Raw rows
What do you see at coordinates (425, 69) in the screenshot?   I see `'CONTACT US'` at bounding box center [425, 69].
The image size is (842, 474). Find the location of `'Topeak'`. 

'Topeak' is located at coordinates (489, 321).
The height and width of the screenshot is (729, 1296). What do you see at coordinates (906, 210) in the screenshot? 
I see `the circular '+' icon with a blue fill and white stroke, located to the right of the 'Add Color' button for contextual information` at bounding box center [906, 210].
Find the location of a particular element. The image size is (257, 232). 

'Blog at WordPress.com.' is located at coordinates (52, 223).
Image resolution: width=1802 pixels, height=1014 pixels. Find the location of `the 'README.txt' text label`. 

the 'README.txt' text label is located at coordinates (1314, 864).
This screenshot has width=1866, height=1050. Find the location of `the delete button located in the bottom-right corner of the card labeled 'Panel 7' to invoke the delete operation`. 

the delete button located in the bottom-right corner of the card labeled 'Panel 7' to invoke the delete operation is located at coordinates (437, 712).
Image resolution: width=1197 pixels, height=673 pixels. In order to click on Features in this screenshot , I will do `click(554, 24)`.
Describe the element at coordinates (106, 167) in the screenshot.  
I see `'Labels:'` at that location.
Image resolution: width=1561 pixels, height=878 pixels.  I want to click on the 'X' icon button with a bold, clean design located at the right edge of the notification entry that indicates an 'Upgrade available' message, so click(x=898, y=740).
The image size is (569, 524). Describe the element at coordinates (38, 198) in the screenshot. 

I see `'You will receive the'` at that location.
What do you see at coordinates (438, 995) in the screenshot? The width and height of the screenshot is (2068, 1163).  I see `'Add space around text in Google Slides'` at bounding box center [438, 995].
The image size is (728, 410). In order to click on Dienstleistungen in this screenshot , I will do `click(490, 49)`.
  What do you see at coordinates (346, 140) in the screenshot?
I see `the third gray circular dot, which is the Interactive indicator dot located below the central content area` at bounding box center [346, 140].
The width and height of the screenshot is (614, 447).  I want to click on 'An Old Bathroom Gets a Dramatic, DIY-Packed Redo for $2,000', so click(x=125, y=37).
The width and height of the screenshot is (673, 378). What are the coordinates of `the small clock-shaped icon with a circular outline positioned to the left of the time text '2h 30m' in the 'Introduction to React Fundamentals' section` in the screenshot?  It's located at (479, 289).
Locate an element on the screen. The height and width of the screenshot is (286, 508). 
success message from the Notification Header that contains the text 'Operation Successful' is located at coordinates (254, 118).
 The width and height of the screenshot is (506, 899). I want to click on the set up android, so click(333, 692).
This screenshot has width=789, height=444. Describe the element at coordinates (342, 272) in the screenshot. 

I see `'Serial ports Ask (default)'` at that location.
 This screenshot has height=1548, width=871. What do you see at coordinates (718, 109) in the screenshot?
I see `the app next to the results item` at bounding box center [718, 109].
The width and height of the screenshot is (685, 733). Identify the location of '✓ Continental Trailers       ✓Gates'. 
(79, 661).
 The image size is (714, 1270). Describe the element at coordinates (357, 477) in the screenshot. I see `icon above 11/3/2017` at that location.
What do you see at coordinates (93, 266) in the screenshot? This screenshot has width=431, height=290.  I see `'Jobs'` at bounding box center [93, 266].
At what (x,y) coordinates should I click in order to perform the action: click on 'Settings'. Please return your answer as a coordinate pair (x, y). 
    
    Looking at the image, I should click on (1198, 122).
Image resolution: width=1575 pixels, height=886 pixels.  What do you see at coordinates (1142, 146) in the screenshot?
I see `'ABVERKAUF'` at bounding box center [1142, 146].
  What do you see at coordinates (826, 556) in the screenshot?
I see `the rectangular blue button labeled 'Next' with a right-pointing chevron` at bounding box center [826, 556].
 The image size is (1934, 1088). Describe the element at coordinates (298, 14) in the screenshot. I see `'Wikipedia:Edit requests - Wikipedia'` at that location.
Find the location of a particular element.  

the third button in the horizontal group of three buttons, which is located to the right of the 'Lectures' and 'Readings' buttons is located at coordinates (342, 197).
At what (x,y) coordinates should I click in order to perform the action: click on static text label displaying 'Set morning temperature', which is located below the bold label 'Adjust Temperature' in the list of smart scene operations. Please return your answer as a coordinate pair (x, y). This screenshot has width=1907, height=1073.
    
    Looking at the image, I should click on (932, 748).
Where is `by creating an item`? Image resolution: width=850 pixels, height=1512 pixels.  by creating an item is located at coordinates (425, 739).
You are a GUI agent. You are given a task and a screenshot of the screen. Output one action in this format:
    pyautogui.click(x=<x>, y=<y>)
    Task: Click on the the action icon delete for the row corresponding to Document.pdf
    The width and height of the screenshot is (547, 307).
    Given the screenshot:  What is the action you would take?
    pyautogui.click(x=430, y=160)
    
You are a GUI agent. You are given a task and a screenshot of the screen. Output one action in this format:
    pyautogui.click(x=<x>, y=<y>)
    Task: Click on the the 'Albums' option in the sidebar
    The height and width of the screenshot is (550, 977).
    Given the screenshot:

■ REQUIREMENTS
Return the rows starting with the line that contains "What do you see at coordinates (346, 140)" and going on through the line that contains "The width and height of the screenshot is (614, 447).", copied exactly.

■ RESPONSE TO THE TASK
  What do you see at coordinates (346, 140) in the screenshot?
I see `the third gray circular dot, which is the Interactive indicator dot located below the central content area` at bounding box center [346, 140].
The width and height of the screenshot is (614, 447).  I want to click on 'An Old Bathroom Gets a Dramatic, DIY-Packed Redo for $2,000', so click(x=125, y=37).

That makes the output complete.